The preliminary ruling was implemented in this follow-up case by the Supreme Court. More precisely, the Supreme Court concluded that, in accordance with the Court of Justice’s preliminary ruling, a ‘paid annual leave’ should not include just a pilot’s basic salary but other criteria should be taken into consideration for the remuneration such as his professional and personal status as a pilot. On this basis, the Supreme Court remitted the case to the Employment Tribunal.
Role of the Charter and role of the general principles on enforcement
Article 31(2) CFREU (Fair and Just Working Conditions) is related to this case. According to this case, the given ‘paid annual leave’ to pilots of British Airways violated the right to an annual period of paid leave.
Art. 18(1) and (4)(a) of the Civil Aviation (Working Time) Regulations 2004: 18 -(1) A crew member may present a complaint to an employment tribunal that his employer has refused to permit him to exercise any right he has under regulation 4, 5(1), (4), 7(1) or 7(2)(b). -(4) The amount of the compensation shall be such as the tribunal considers just and equitable in all the circumstances having regard to— (a) the employer's default in refusing to permit the crew member to exercise his right.

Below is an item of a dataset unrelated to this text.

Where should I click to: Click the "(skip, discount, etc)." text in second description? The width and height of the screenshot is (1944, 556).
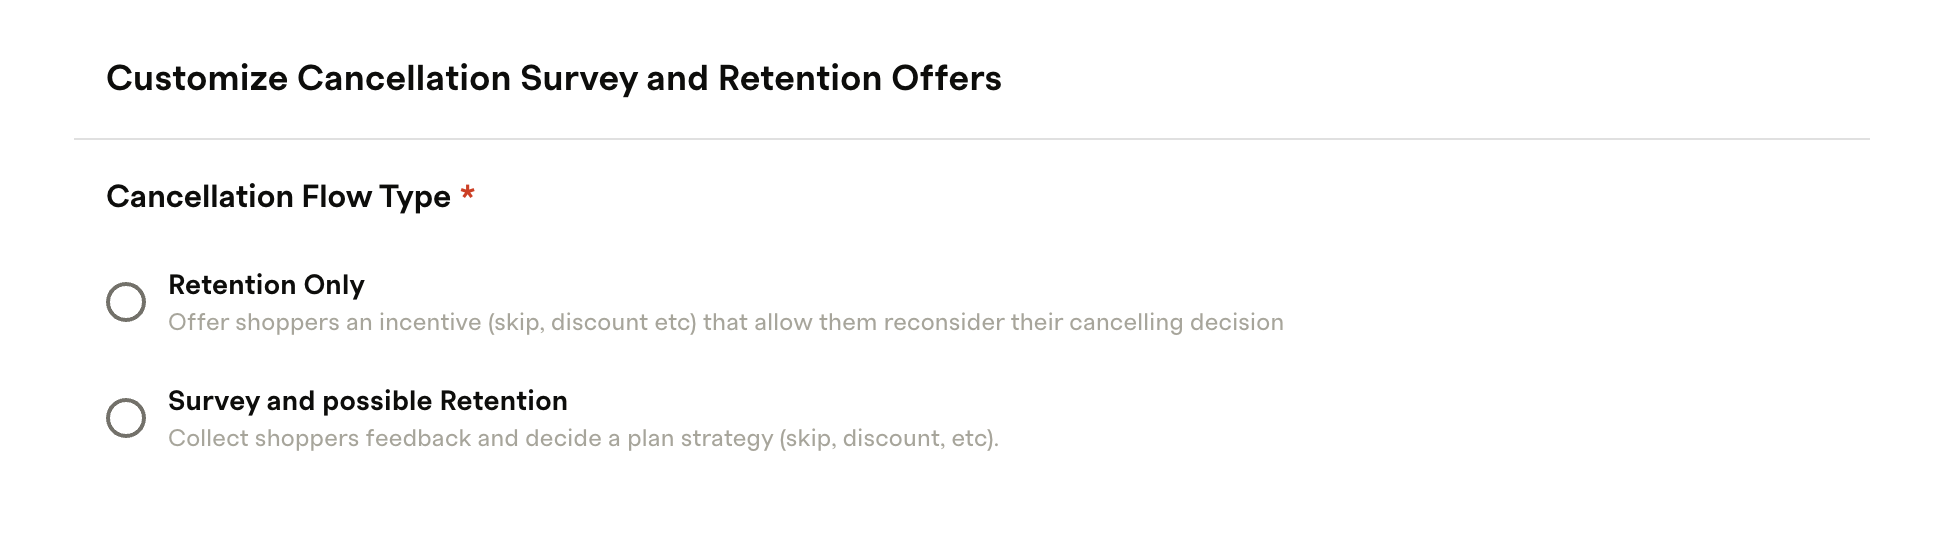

As the Supreme Court concluded, the concept of refusal to permit the exercise of a right could extend to cover refusal to permit the crew member an appropriate payment as of the right to paid annual leave. Thus, the Employment Tribunal could make an award as it considered just and equitable to compensate for such refusal.
According to the appellants, the right to paid annual leave, as enshrined in Art. 31(2) CFREU, was violated by the respondent as components related to professional and personal status were not considered in respect of their paid annual leave. Consequently, they instituted legal proceedings to receive an annual paid leave in accordance with the EU law standards. Therefore, the right to an effective remedy is also relevant to this case.
Elements of judicial dialogue
- Direct dialogue between CJEU and National court (preliminary reference)
- C-282/10, Maribel Dominguez v Centre informatique du Centre Ouest Atlantique and Préfet de la région Centre
- C-186/89, Marleasing SA v La Comercial Internacional de Alimentacion SA
- C-155/10, Williams and Others v British Airways plc
- Joined Cases C-397-403/01, Bernhard Pfeiffer (C-397/01), Wilhelm Roith (C-398/01), Albert Süß (C-399/01), Michael Winter (C-400/01), Klaus Nestvogel (C-401/01), Roswitha Zeller (C-402/01) and Matthias Döbele (C-403/01) v Deutsches Rotes Kreuz, Kreisverban
The purpose of the judicial dialogue was to define the nature and to assess the concept of ‘annual paid leave’ as depicted in Article 7 of Directive 93/104/EC and the Aviation Directive 2000/79/EC.
The outcome was the clarification of the concept of ‘annual paid leave’ by the Court of Justice in order for the case to proceed at the domestic level.
Additional notes on the decision
Since this case was issued, there have been many claimants in the civil aviation sector claiming non-payment of various elements of their annual paid leave. In addition, this case was also important for workers in general regarding the level of pay for annual leave under the Working Times Regulations 1998.